Slated for introduction in early 2013, the specialty program is designed to support patient-centered medical homes (PCMH) by making it easier for primary care doctors to obtain specialty care for their patients and to get feedback from specialists. The term medical home refers to a team-based approach, led by a primary care physician (PCP), that seeks to improve outcomes by providing comprehensive, continuous patient care.
NCQA will recognize practices that 1) coordinate care, 2) provide timely access to care, 3) use information technology to reduce duplicative tests, 4) improve communications with patients, and 5) support continuous quality improvement.
NCQA's proposed standards for specialty recognition are aligned with many of the proposed requirements for Meaningful Use Stage 2 in the federal government's electronic health record incentive program. But Patricia Barrett, VP of product development for NCQA, told InformationWeek Healthcare that to achieve lower levels of recognition, specialists will not have to be "meaningful users" of EHRs. That will be necessary only at the highest level of specialty practice recognition, she said. The standards encompass everything up to that level.
The use of EHRs and other forms of health IT, she added, in itself doesn't prove that a specialist is trying to improve communications with referring physicians and patients. "But that technology is clearly an important way to enable the kinds of coordination and communication we think are necessary."
Some of the proposed standards are fairly prescriptive in this area: for example, specialty practices should be able to provide clinical advice by secure electronic messaging; give more than 50% of patients online access to their health information within 24 hours of a visit or within three business days of when the information is available to the practice; and ensure that at least 10% of patients view and can download their health information. The practices must also record patient demographic, insurance, and clinical information electronically. And they must use some kind of registry (though not necessarily electronic) to track care and send follow-up reminders to patients.

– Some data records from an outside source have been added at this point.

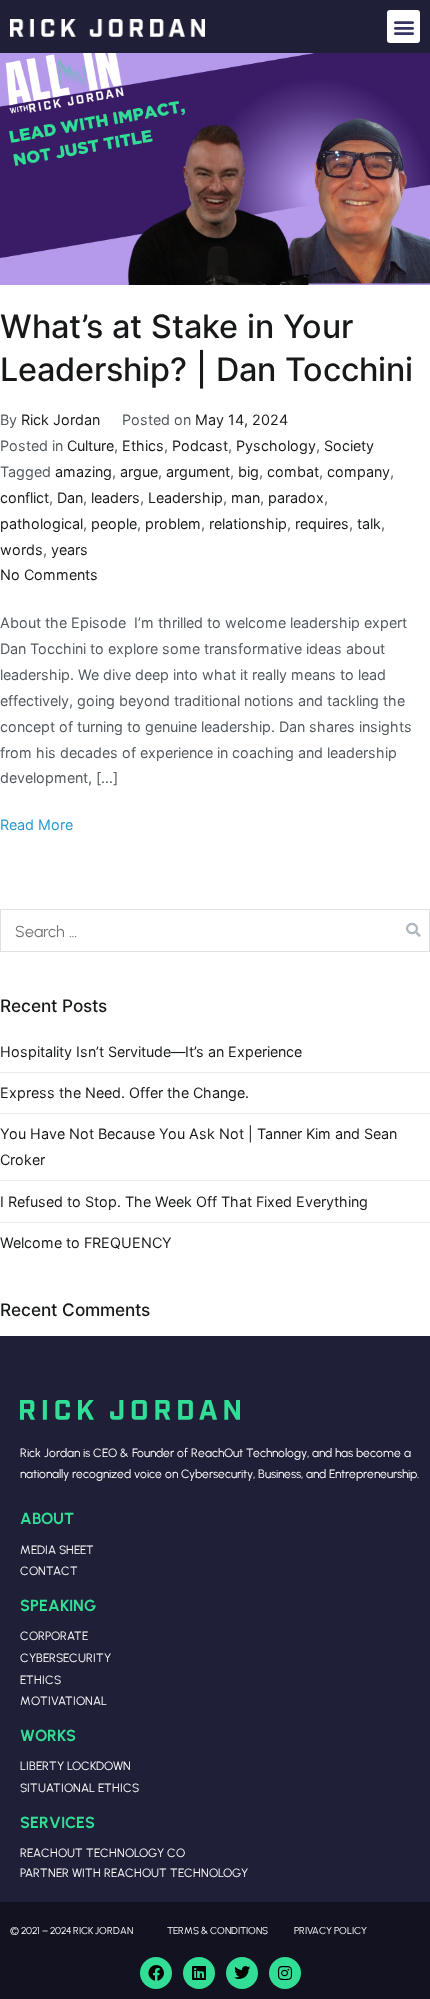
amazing (83, 471)
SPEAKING (58, 1604)
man (245, 497)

The program provides considerably more latitude in the area of referrals. The specialty practices should have a "written process for implementing and managing referrals with PCPs and other specialty practices." This process must include specifications for communications with primary care physicians and patients, including timely transmission of reports and lab results.
Specialists must send a summary of care report to another provider for at least 50% of referrals. In contrast to the Meaningful Use requirements, Barrett noted, this summary of care could be either electronic or a printed report. And the content of report could vary with the type of referral.
"We're trying to establish that there needs to be agreement between the referring provider and the specialist about the information that needs to be exchanged. Then you have to follow up to determine whether it does get exchanged."
Some specialists and primary care doctors from unrelated practices exchange data through health information exchanges. Asked whether this would be evidence of a specialist's efforts to coordinate care, Barrett replied, "Yes. Health information exchange can be a great tool for that collaboration to take place, to the extent that the information is already made available in that central data repository."
Barrett acknowledged that portions of the Meaningful Use Stage 2 proposal might change in the final rule, which the Centers for Medicare and Medicaid Services (CMS) will likely release this summer. Moreover, stage 2 will not go into effect until 2014, whereas the NCQA specialty program standards aligned with stage 2 will take effect in the first quarter of 2013.
To the extent that the final rule revises the stage 2 criteria, Barrett said, NCQA might reconsider the time frame of certain specialty program standards based on those requirements. But NCQA does not expect to delay the launch of the entire program, she added.
The public comment period on the proposed standards, which began June 11, ends July 6.